BRIEF A:
In the pageant article, where was Hopson when she got the idea for the show?

TEXT PASSAGE:
This year’s theme, the brainchild of Graham and Hopson, will take the audience around the world with performances inspired by Asia, Africa, Latin America and Europe.

Hopson, who also serves as the traveling companion for Miss Mississippi, said she got the idea for the show while in Disney World with Miss Mississippi 2000 Christy May.

“Christy had never been to Disney before, and she was like a kid in a candy store,” she said.

And while May was enjoying one of Disney’s parades, Hopson sat on a bench to rest, and that’s when she heard the song “You Bring Honor To Us All” being played in the parade.

“I thought, What a finale! What a tribute to someone who has been a great Miss Mississippi,'” Hopson said. “Then I talked to Mallory who had been doing work for ESPN and their halftime shows, so he had been working with cheerleaders and pom-poms. He said, I’ve been listening to some great African music that would be perfect for the show,’ and from that thread it grew into the world odyssey.”

For Graham and Hopson, who won two Emmy Awards two years ago for their pageant work, the challenge each year is to make the show bigger and better than the year before.

Graham, who is working on his 10th Miss Mississippi production, also used to stage the state pageants in North Carolina and Pennsylvania, but he dropped them to handle the increasingly elaborate Miss Mississippi program.

“Mississippi has gotten so huge that it takes all that time and more,” he said. “It’s just so much. It’s like a Broadway production a major Broadway production.”

But, while the productions are complex, Graham says the contestants always come through by preparing themselves before they arrive and working diligently once they get here.

And as soon as this year’s pageant is over and the set is stripped down, Hopson and Graham will go back to the drawing board to cook up next year’s program.

“We’ll be hit with people asking us What are you going to do next year? What are you going to do to be bigger than this?'” Graham said. “This year we’ve got volcanoes going off on stage. We’ve got smoke and fire. What are we gonna do next? Land a helicopter on stage? I just don’t know.”

DATA SUPPLIED:
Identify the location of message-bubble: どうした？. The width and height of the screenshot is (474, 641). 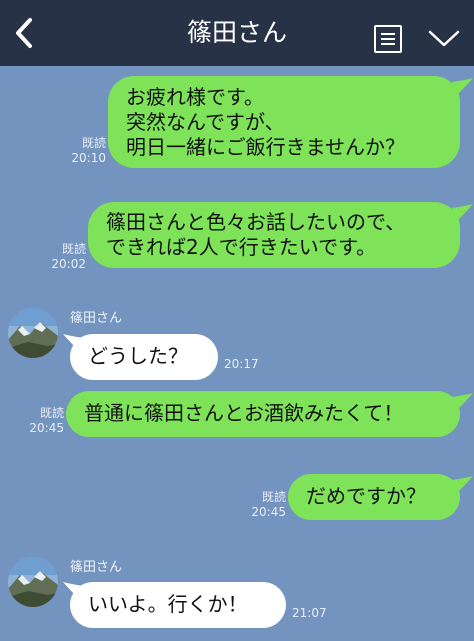
(144, 357).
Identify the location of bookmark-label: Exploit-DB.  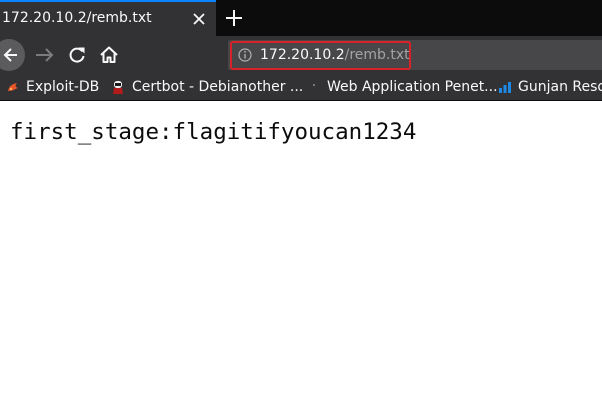
(63, 87).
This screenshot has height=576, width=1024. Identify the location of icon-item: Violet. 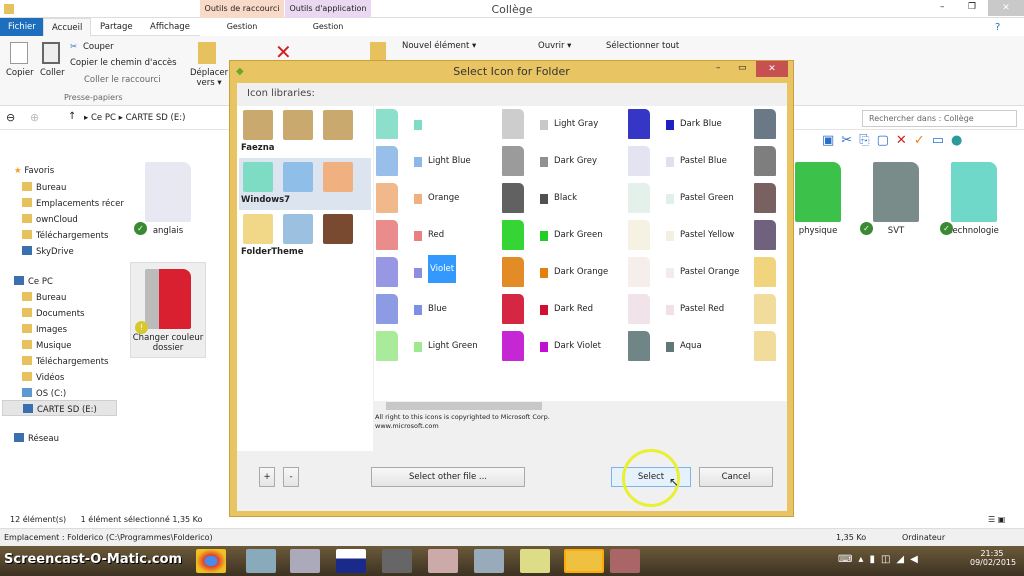
(436, 272).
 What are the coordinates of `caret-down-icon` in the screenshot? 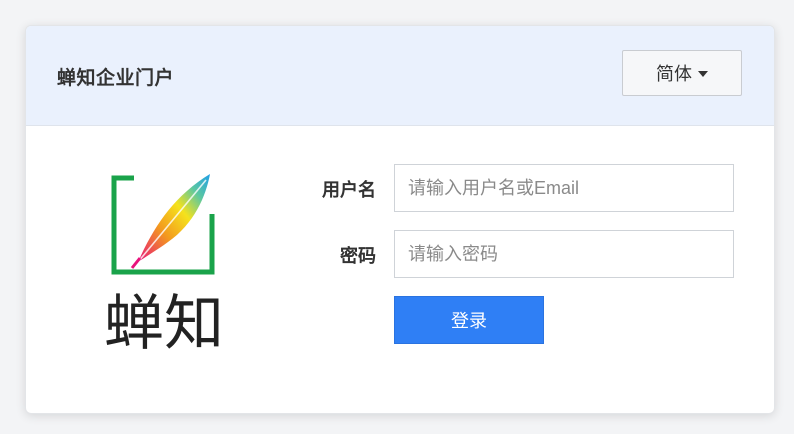 It's located at (703, 74).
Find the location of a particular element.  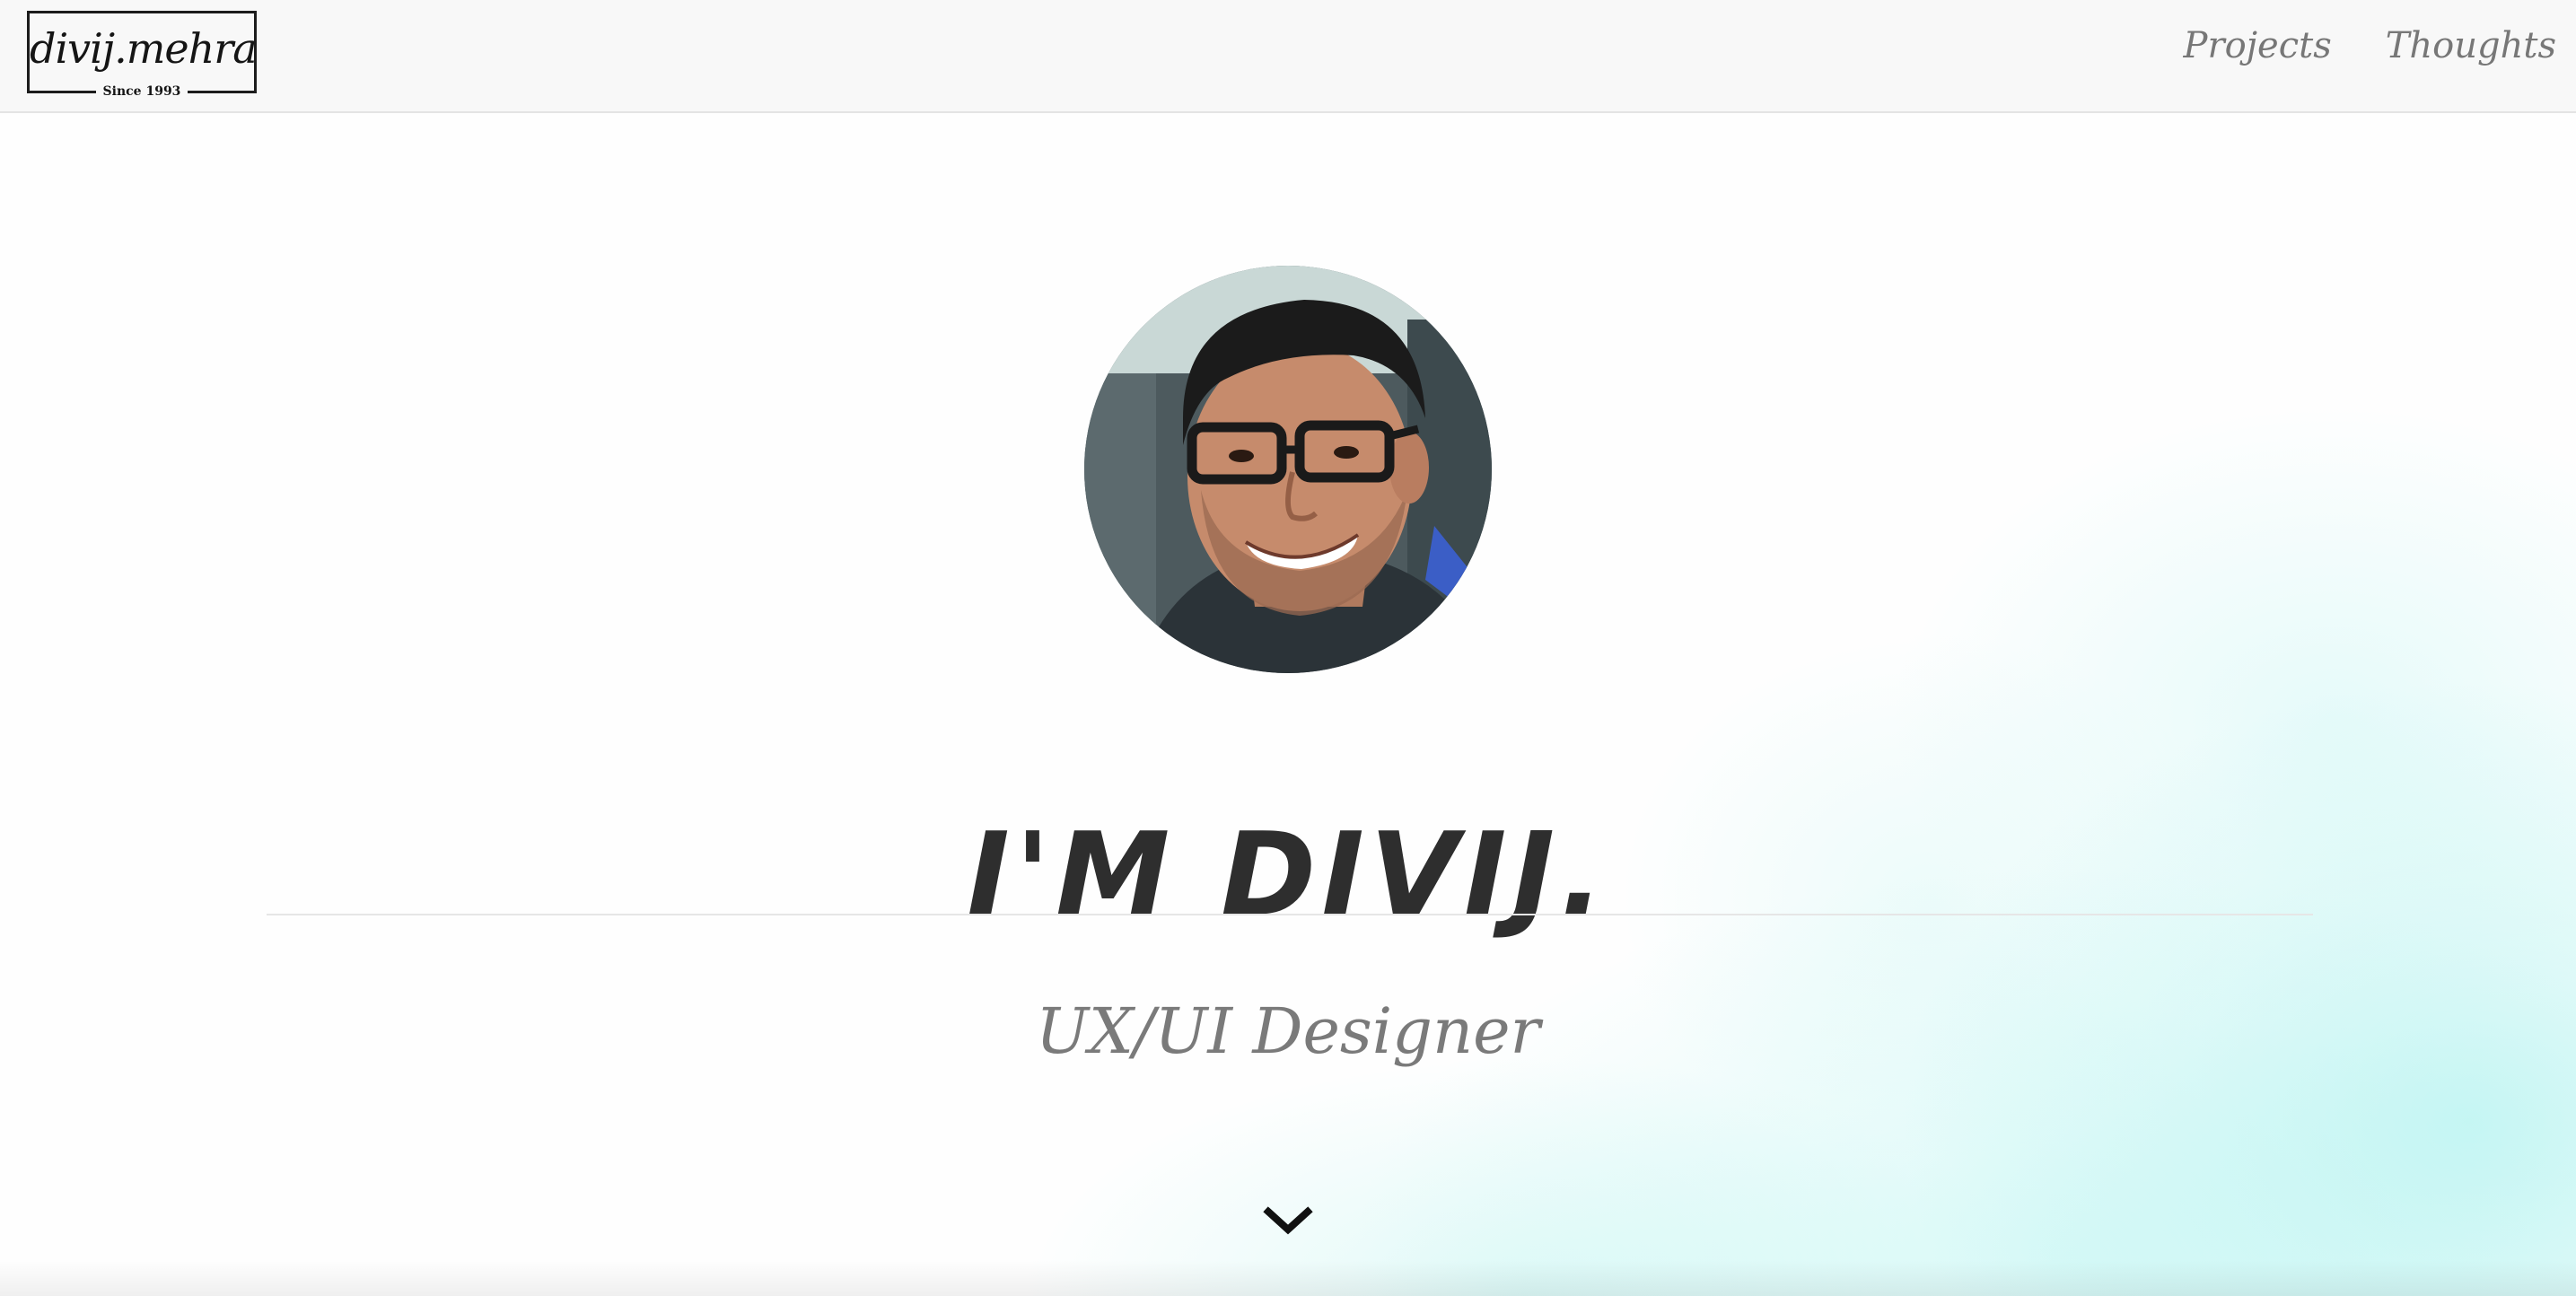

BRIEF B:
Render the rows as a numbered list, from the start of the rows down through the line containing "(436, 272).", without blank lines. Leave out the pictures.

YOUR RESPONSE A:
She was at Disney World with Miss Mississippi 2000 Christy May.

YOUR RESPONSE B:
1. Identify the location of message-bubble: どうした？. The width and height of the screenshot is (474, 641). 
2. (144, 357).
3. Identify the location of bookmark-label: Exploit-DB.  
4. (63, 87).
5. This screenshot has height=576, width=1024. Identify the location of icon-item: Violet. 
6. (436, 272).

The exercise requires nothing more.